### Text section
For each pixel located at coordinate (x,y), the magnitude m(x,y) and direction  $\theta(x,y)$  need to be calculated. Assume that the pixel to be computed is located at coordinate (x,y) and its luminance value is denoted by f(x,y). The gradients of the x- and y-axes, which are denoted by  $f_x(x,y)$  and  $f_y(x,y)$ , respectively, are computed as

$$f_x(x,y) = f(x+1,y) - f(x-1,y)$$
 (1)

$$f_y(x,y) = f(x,y+1) - f(x,y-1).$$
 (2)



Fig. 3. Nine bins of gradient vote.

Then, the magnitude m(x, y) can be given as

$$m(x,y) = \sqrt{f_x(x,y)^2 + f_y(x,y)^2}.$$
 (3)

The direction  $\theta(x, y)$  can be computed by

$$\theta(x,y) = \arctan \frac{f_y(x,y)}{f_x(x,y)}.$$
 (4)

### Exercise prompt
Please carry on the passage about computing pixel gradient magnitude and direction, picking up after its last equation.

### Information provided
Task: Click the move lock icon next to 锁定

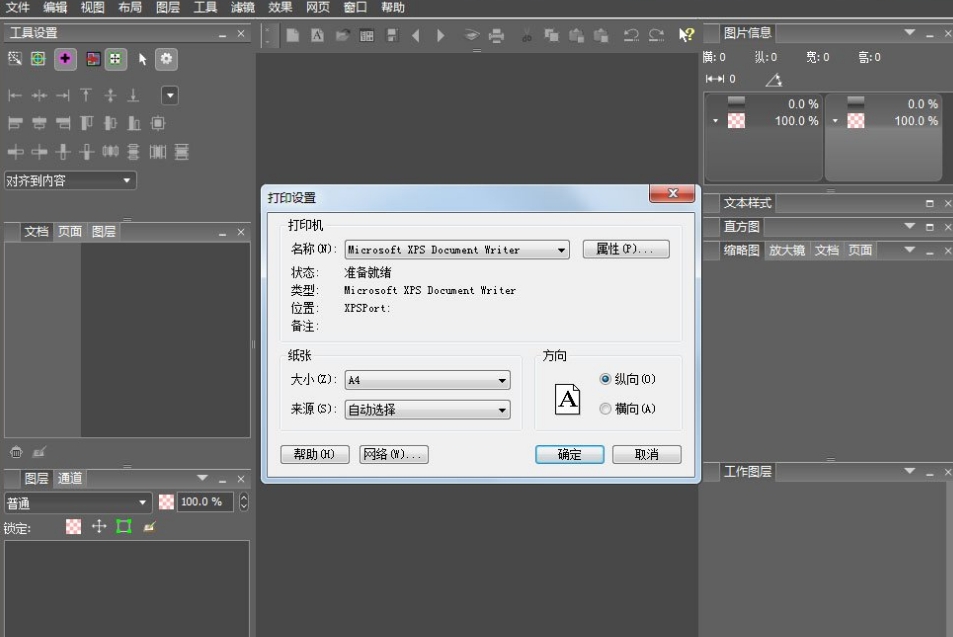Action: (99, 527)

### Task response
## B. Gradient Vote

After obtaining the magnitude m(x,y) and direction  $\theta(x,y)$ , each pixel within the cell calculates a gradient vote for an orientation histogram according to the orientation of the gradient element centered on it. The orientation is evenly spaced over  $0^{\circ}-180^{\circ}$  and is divided into nine bins, as shown in Fig. 3. The weight of each pixel, which is denoted by  $\alpha$ , can be computed as

$$\alpha = (n+0.5) - \frac{b * \theta(x,y)}{\pi} \tag{5}$$

where n is the bin to which  $\theta(x,y)$  belongs and b is 9, which indicates the total number of bins. To reduce aliasing, both values of two neighboring bins are incremented. The incremented values  $m_n$  and  $m_{\rm nearest}$  can be given by

$$m_n = (1 - \alpha) * m(x, y) \tag{6}$$

$$m_{\text{nearest}} = \alpha * m(x, y)$$
 (7)

respectively. Votes ( $m_0$  to  $m_8$ ) are accumulated into orientation bins over local spatial regions.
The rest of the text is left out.